Access and Rate Limits

Your API key is bound to one subscription at creation time, which determines:

Which models you can access
Token rate limits (e.g., 100 tokens/min, 100000 tokens/24h)
Metadata for observability

Access requires both a MaaSAuthPolicy (permission) and MaaSSubscription (quota). Contact your administrator for details.

Error Handling

Common HTTP error codes:

Code	Meaning	Action
401	Invalid or malformed API key or authorization header	Verify the key is correctly formatted: `Authorization: Bearer <key>`
403	Expired/revoked key or insufficient permissions	Create a new API key if expired/revoked, otherwise contact your administrator
429	Rate limit exceeded	Wait before retrying, or contact your administrator to adjust limits
404	Model not found	Verify the model ID exists in your subscription via `/v1/models`
500	Internal server error	Check model backend status, contact your administrator if persistent

Handling Rate Limits

When you receive a 429 Too Many Requests response:

Check the response headers for rate limit information (if available)

## Input rows
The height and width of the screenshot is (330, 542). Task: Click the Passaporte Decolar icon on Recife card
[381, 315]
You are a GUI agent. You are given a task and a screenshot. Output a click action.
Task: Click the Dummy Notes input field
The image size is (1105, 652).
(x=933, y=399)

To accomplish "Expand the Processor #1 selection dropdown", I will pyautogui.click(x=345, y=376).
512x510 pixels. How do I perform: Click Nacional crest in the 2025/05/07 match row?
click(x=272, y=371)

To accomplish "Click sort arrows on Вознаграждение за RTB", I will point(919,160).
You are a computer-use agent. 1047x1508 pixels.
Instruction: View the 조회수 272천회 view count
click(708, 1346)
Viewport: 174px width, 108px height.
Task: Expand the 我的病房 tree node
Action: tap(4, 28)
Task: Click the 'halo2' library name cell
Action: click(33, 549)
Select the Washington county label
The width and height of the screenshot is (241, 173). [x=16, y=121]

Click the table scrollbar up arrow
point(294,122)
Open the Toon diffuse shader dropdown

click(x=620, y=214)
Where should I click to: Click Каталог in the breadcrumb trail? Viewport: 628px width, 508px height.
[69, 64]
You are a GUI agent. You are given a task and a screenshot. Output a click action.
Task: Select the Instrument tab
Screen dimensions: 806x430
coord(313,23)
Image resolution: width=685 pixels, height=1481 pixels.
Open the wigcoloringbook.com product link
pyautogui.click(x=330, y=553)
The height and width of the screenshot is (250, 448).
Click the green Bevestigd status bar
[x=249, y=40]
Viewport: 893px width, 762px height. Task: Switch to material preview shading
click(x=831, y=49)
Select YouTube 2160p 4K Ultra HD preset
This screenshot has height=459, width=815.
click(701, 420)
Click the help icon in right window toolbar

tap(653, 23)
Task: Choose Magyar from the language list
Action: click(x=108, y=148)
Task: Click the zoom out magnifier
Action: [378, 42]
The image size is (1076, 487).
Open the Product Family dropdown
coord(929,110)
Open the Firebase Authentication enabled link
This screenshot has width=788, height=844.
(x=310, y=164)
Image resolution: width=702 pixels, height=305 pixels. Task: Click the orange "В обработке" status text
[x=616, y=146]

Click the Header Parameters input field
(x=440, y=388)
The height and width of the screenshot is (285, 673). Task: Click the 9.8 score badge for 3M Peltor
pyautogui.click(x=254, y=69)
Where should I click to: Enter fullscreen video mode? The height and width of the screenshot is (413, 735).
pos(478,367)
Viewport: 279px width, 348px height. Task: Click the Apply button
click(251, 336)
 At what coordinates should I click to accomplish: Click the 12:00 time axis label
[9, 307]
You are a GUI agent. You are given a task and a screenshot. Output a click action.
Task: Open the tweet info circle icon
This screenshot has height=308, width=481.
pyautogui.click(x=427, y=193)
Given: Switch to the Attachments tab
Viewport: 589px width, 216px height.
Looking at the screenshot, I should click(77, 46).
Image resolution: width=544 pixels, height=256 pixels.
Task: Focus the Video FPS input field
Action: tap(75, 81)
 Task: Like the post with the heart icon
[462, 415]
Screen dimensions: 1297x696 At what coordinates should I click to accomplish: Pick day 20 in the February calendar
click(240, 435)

## Problem set
#1 Answer these questions about the API access guide above:
(a) What is an API key bound to at creation time?
(b) Which HTTP error code means the rate limit has been exceeded?
(c) What action is listed for a 404 error?
#2 In the rows, can you return everything from the line containing "The image size is (1076, 487)." down to the line containing "(x=440, y=388)", both of those lines included, unchanged?

## The solutions
#1
(a) One subscription.
(b) 429.
(c) Verify the model ID exists in your subscription via `/v1/models`.

#2
The image size is (1076, 487).
Open the Product Family dropdown
coord(929,110)
Open the Firebase Authentication enabled link
This screenshot has width=788, height=844.
(x=310, y=164)
Image resolution: width=702 pixels, height=305 pixels. Task: Click the orange "В обработке" status text
[x=616, y=146]

Click the Header Parameters input field
(x=440, y=388)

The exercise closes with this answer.